Politik yang Mendidik

Sosok Ir Basuki Tjahaja Purnama, MM, alias Ahok jadi pembuka babak baru buku politik. Keterusterangan, sikapnya yang blak-blakan dan ketegasan menegakkan aturan membuat banyak orang geleng kepala. Tentu ada yang kagum, tidak sedikit yang murka.

Namun, itulah Ahok. Pria yang lahir di Belitung Timur, 29 Juni 1966 ini menegaskan dirinya sekadar konsisten menjaga produk yang ditawarkan saat kampanye. “Politik itu tidak berbeda jauh dengan marketing. Saya terapkan saja ilmu yang saya dapatkan di Magister Manajemen (MM) Prasetiya Mulya,” katanya.

Menurutnya, salah satu yang terberat di marketing adalah menjaga kualitas produk yang telah diluncurkan. “Masyarakat yang memilih kami karena menginginkan Jakarta Baru. Itu produknya. Jadi, ya kita ini terpaksa melabrak banyak orang karena harapan itu. Mau tidak mau, kita nyenggol oknum melarat sampai oknum konglomerat. Di tengahnya ada oknum aparat, teknokrat, dan birokrat.” katanya.

Ahok meyakini, masyarakat itu tidak bisa ditipu. Kalau produknya jelek, kemudian didongkrak dengan beragam janji muluk itu namanya pencitraan. Cara ini menurutnya pasti akan jadi bumerang. Suatu saat produk semacam ini akan ditinggalkan masyarakat. “Namun kalau produknya bagus, itu pasti terlihat dan terasa. Setiap orang itu punya nurani, jadi kalau kita bicara tulus bukan bulus pasti terasa tulus juga.”

Ketulusan itu penting bagi seorang pemimpin. Seorang pemimpin itu harus klop antara pikiran, hati dan perbuatan. Rakyat itu sudah bosan dengan banyaknya pemimpin yang hanya janji muluk saat kampanye namun si pejabat menghilang setelah terpilih. “Sebelum saya masuk ke politik di 2003, saya survei pasar dulu. Kalau marketing itu melihat market needs-nya Waktu itu masyarakat punya persepsi, paling kamu pejabat, itu sama saja. Nah setelah saya masuk menawarkan yang beda. Ini positioning di marketing. Ilmu ini juga saya pelajari waktu kuliah di Prasetiya Mulya.”

Ahok memulai dengan membuat politik yang mendidik. Pengalamannya waktu kampanye DPRD Tk II di Belitung mengajak pemilih lebih cerdas menggunakan hak pilihnya. “Kalian mengelu-elukan saya hanya karena diberi kaus seharga Rp 15 ribu itu kalian bodoh. Waktu saya bilang begitu banyak orang yang kaget. Kok ada orang politik yang bicara keras. Tapi ini awal saya membangun awareness. Ini ilmu marketing juga,” katanya. Selanjutnya Ahok menguraikan, bahwa nantinya pejabat yang terpilih bisa mencuri lebih banyak uang masyarakat dari sekadar uang kaus dan uang pulsa.

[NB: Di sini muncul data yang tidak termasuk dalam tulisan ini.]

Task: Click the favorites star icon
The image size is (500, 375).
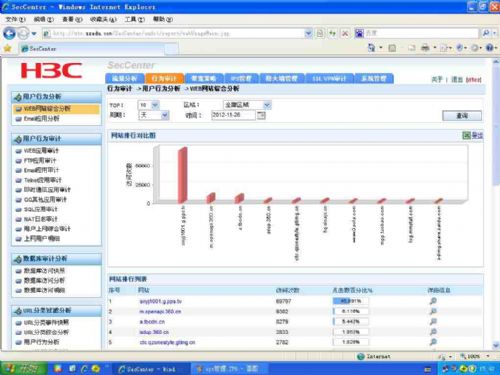Action: point(7,49)
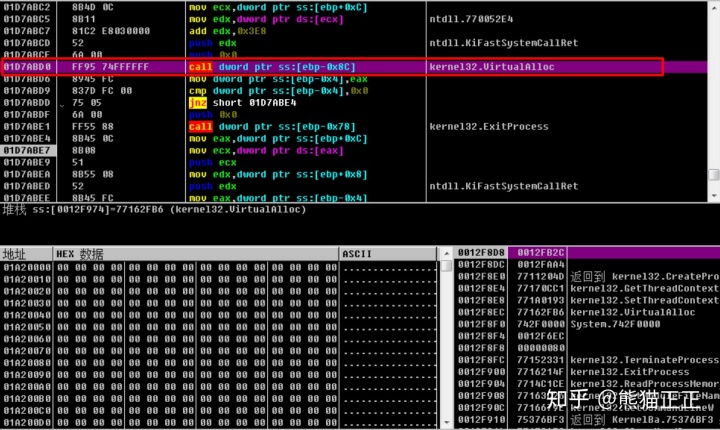Click hex dump row at address 01A20000
The image size is (720, 430).
coord(219,267)
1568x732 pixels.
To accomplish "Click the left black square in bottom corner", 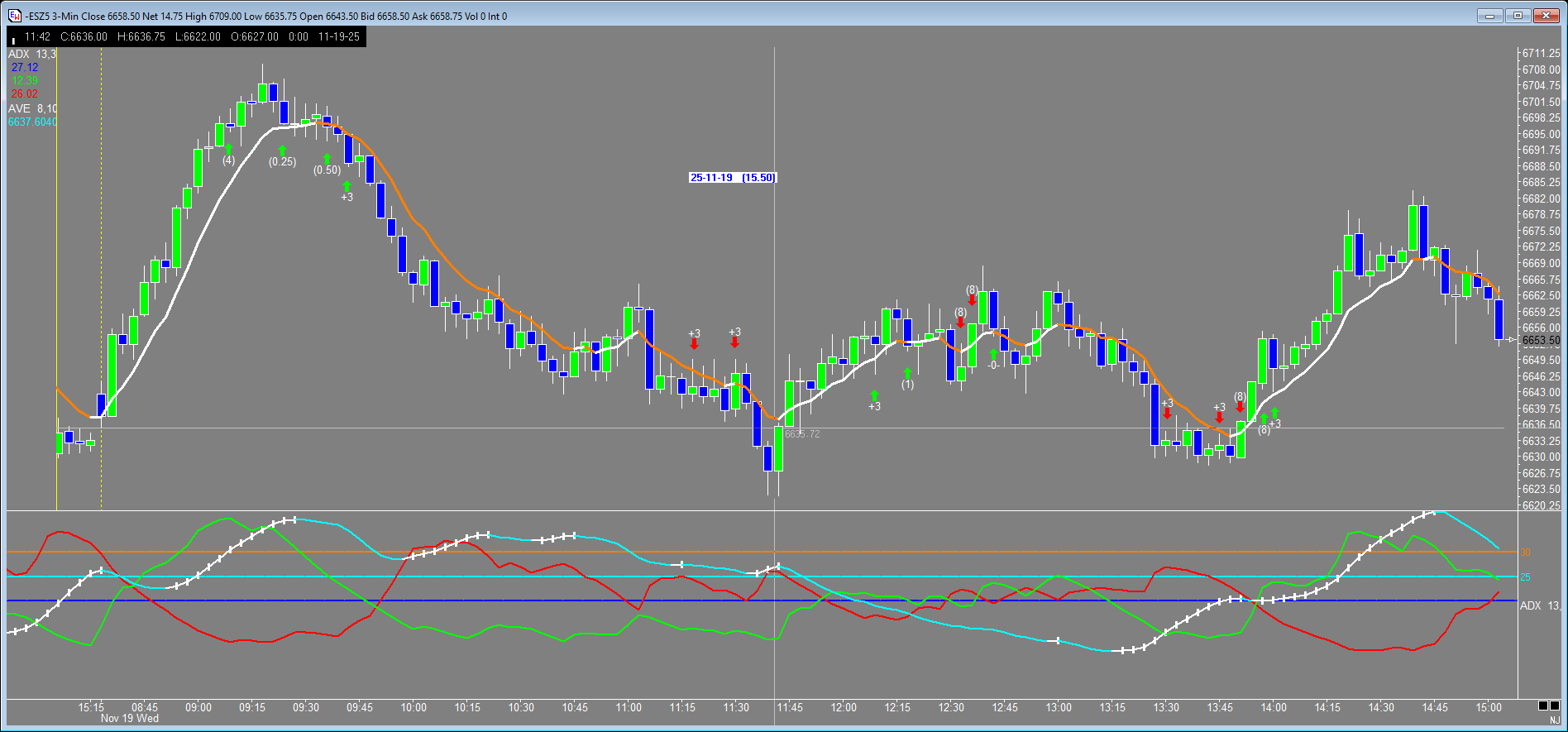I will pos(1543,706).
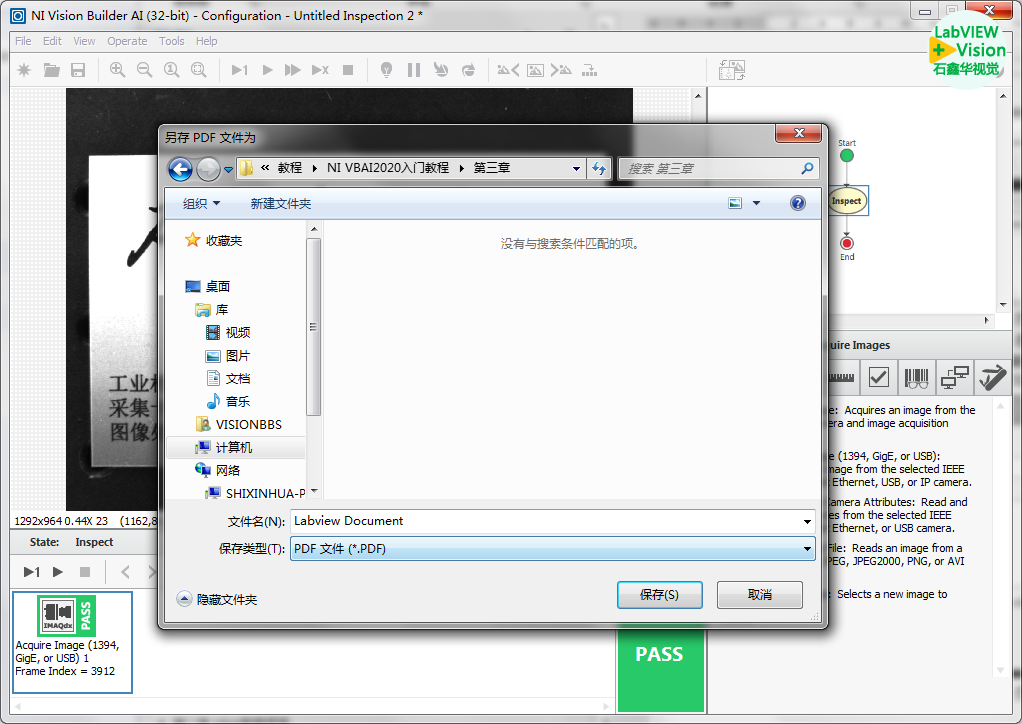
Task: Click the back arrow navigation button
Action: (x=180, y=169)
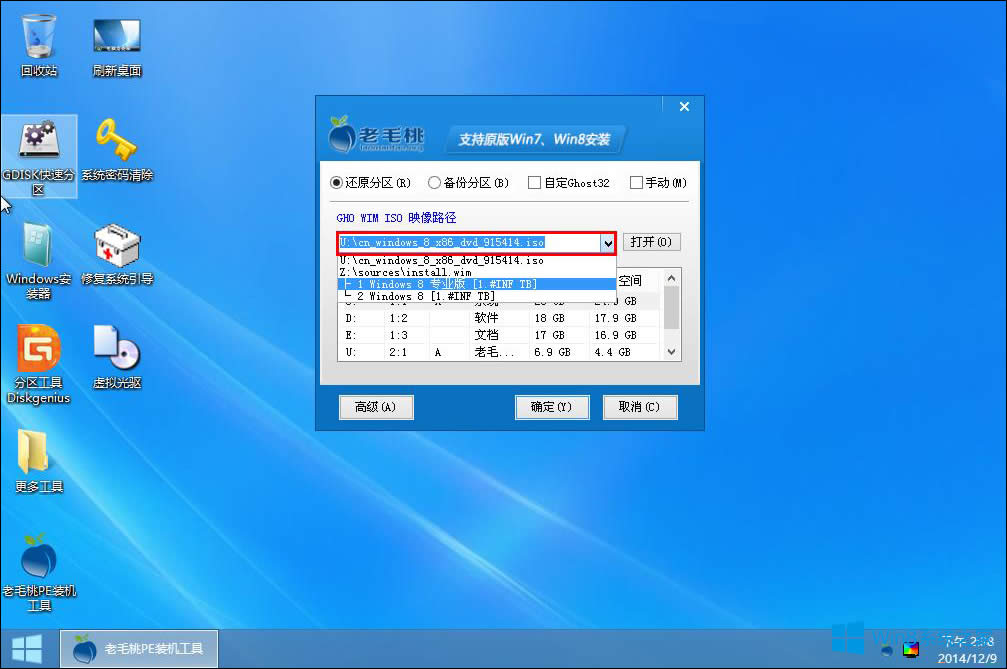Click the 确定 button to confirm
The width and height of the screenshot is (1007, 669).
click(x=552, y=407)
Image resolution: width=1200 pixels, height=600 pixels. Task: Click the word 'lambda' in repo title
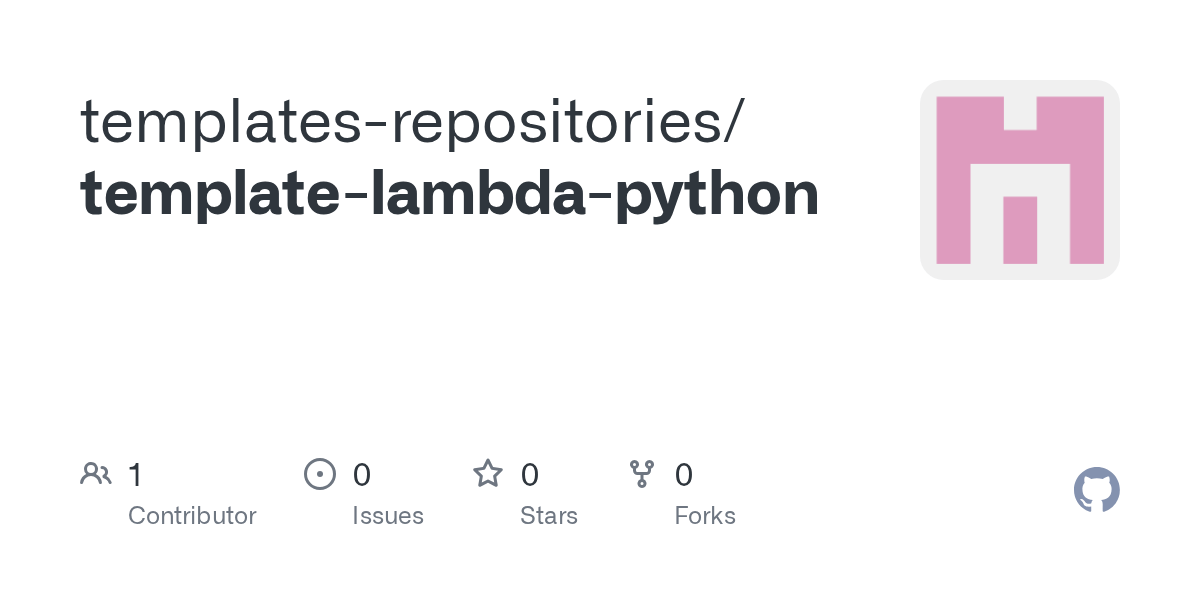click(x=477, y=193)
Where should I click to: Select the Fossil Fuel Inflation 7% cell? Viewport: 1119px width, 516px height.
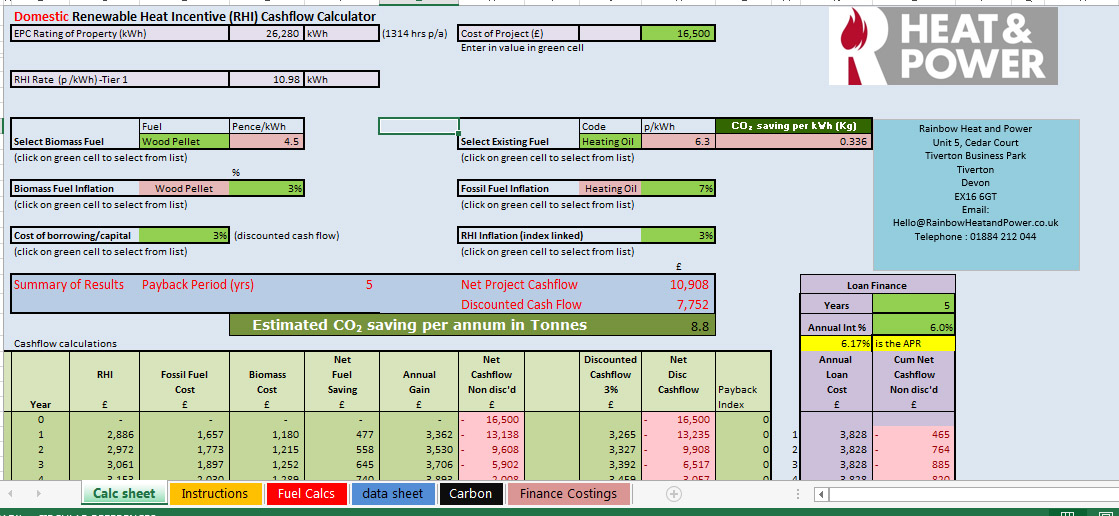677,189
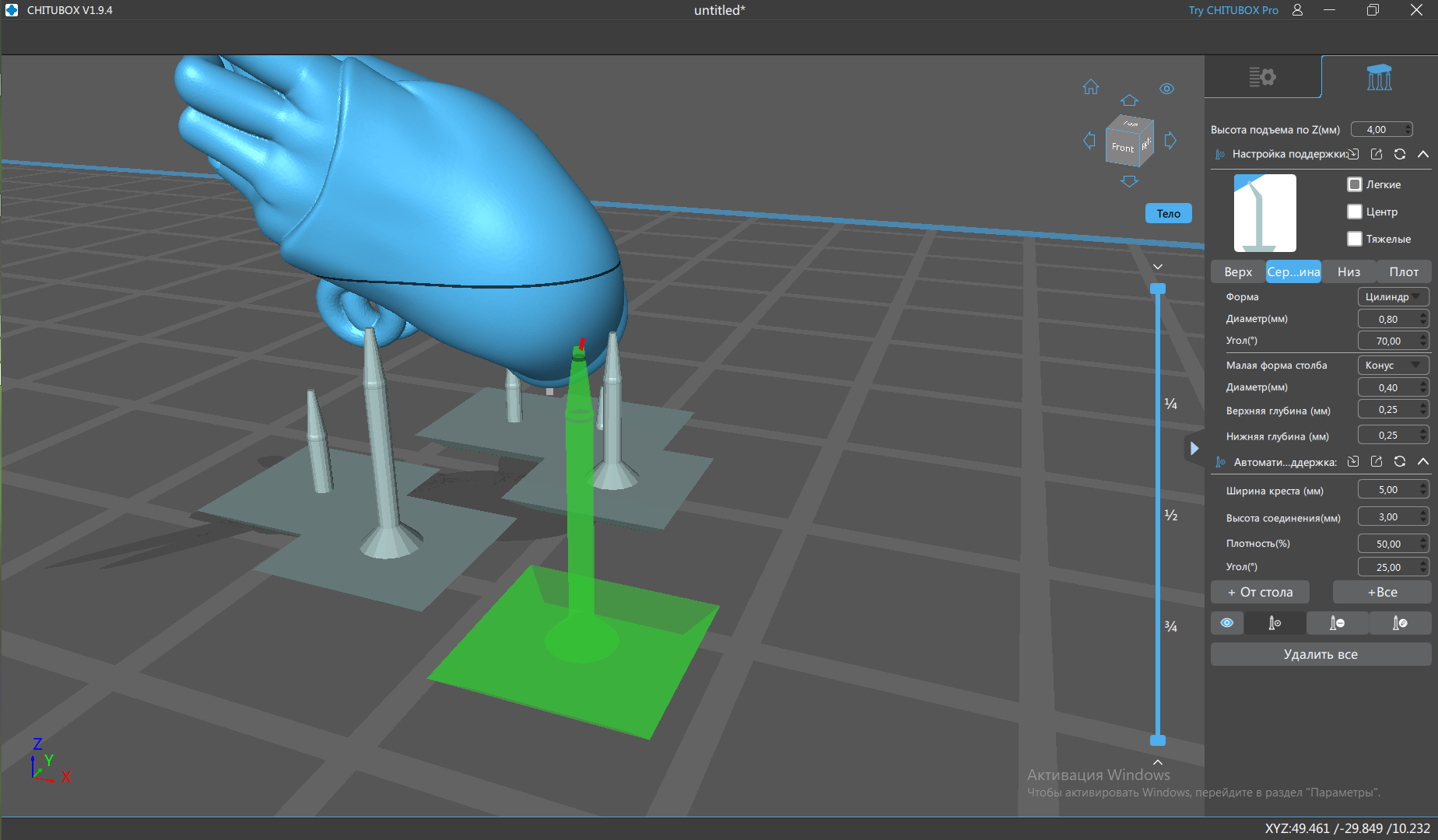1438x840 pixels.
Task: Open the Малая форма столба dropdown
Action: (1393, 366)
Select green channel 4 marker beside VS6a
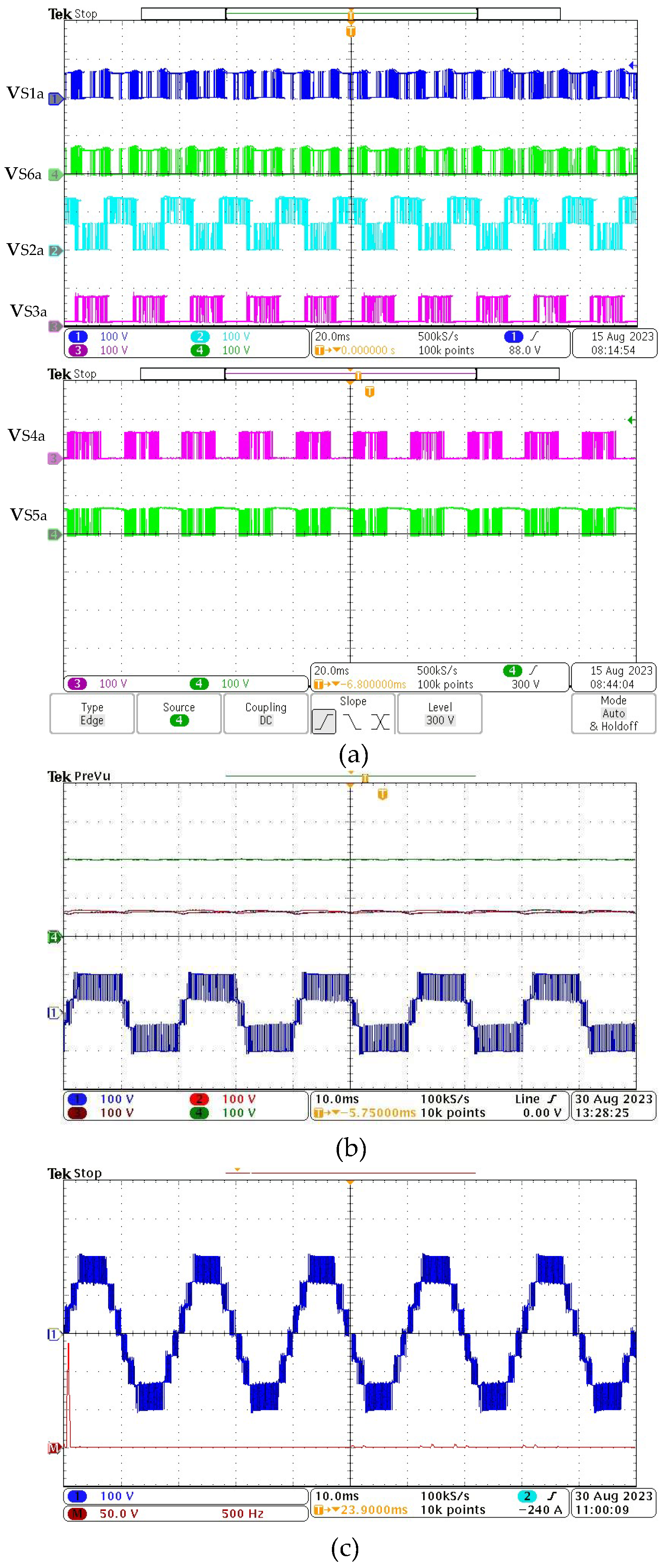 (x=55, y=175)
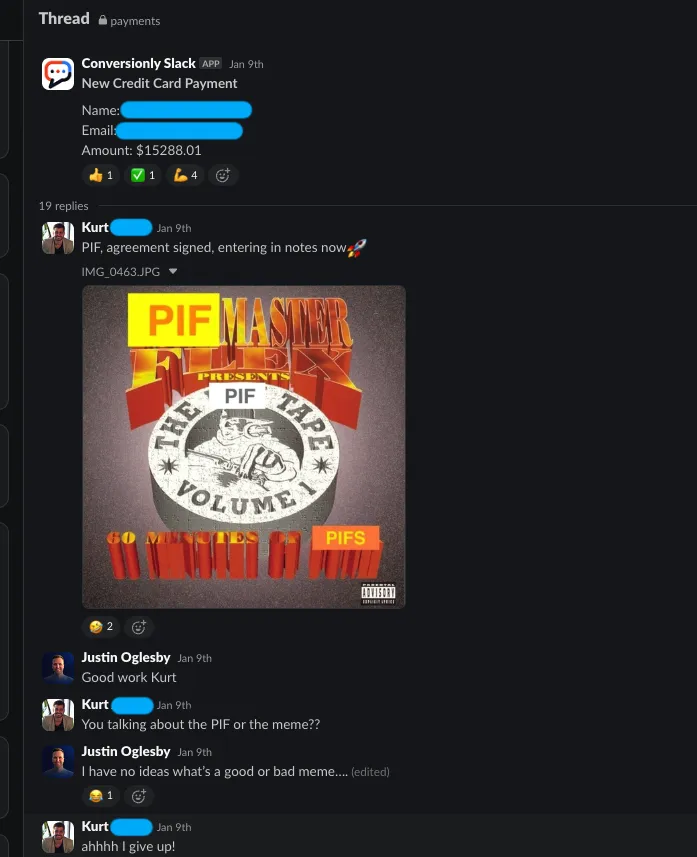Viewport: 697px width, 857px height.
Task: Click the lock icon beside payments
Action: tap(102, 20)
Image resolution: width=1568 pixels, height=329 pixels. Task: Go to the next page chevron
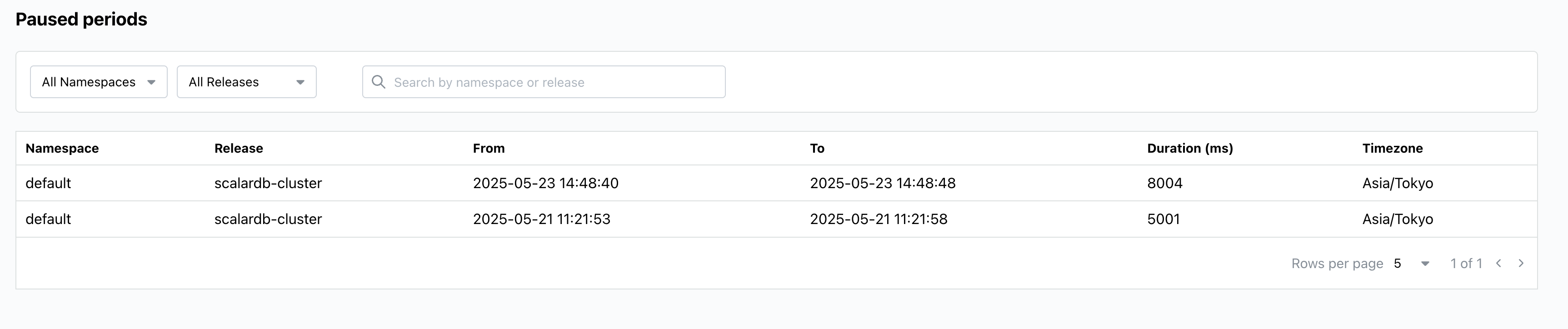[1521, 263]
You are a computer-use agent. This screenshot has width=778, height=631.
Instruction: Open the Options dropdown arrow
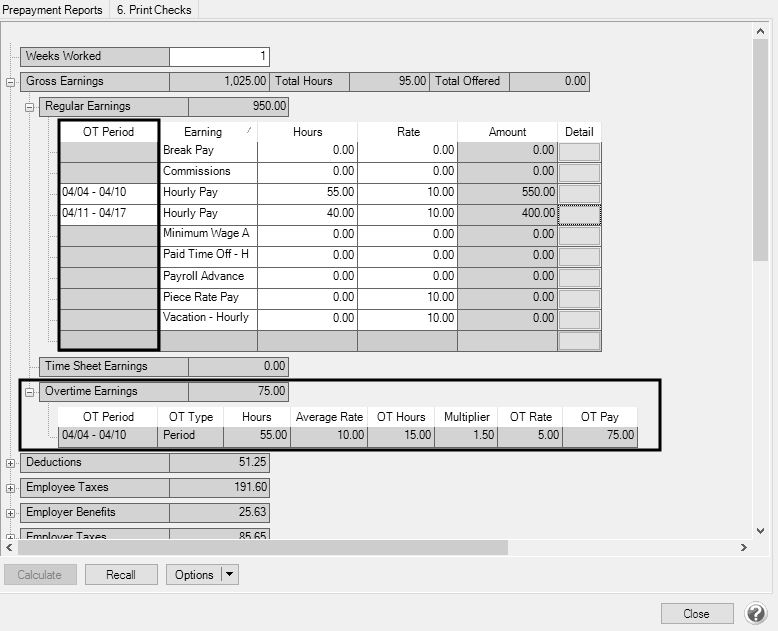(229, 575)
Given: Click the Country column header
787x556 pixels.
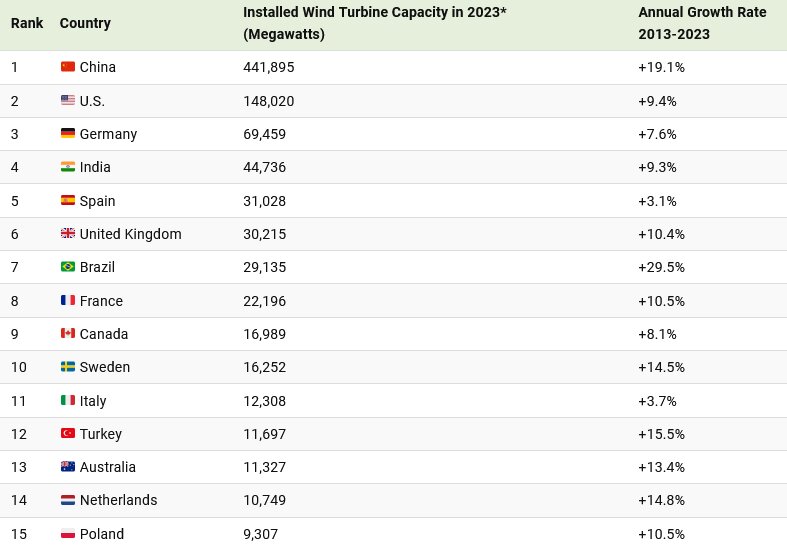Looking at the screenshot, I should pos(85,23).
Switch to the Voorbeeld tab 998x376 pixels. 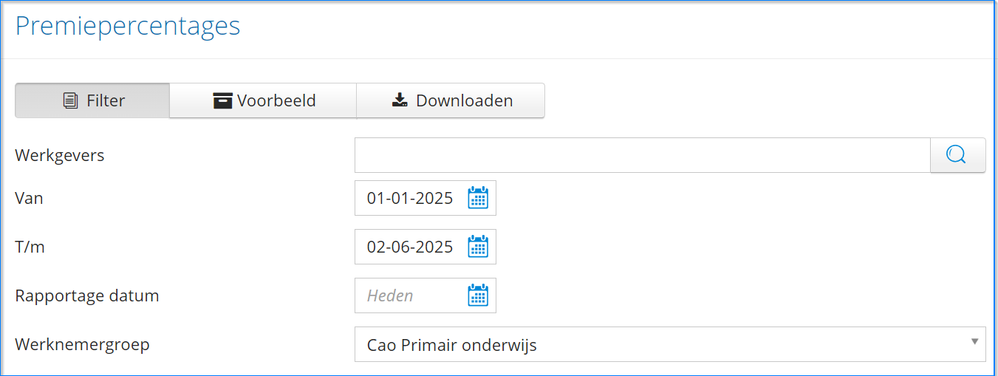[x=263, y=101]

Setelah memadupadankan beragam pengalaman di bidang manajemen, Ahok meyakini di politik itu sistem yang harus bicara. “Saya tidak suka membuat bakti sosial. Nanti kalau mereka sakit tapi tidak ada baksos bagaimana? Makanya dibuatlah sistem jaminan sosial. Supaya ada atau tidak ada baksos, orang bisa berobat,” ujarnya.

Tak hanya itu, khusus di Indonesia Ahok meyakini gotong royong dan membantu orang lain itu harus jadi dasar semua kebijakan. “Sampai sekarang saya jadi seperti ini dengan lebih mudah karena saya konsisten mendahulukan membantu orang lain. Dengan membantu orang lain, kita jadi naik dengan lebih mudah,” katanya.

Inilah Ahok, dengan gaya dan pengalamannya saat menerapkan ilmu manajemen di dunia politik. Kekayaan pengalamannya bisa menjadi inspirasi banyak orang khususnya mahasiswa yang sedang menekuni ilmu manajemen.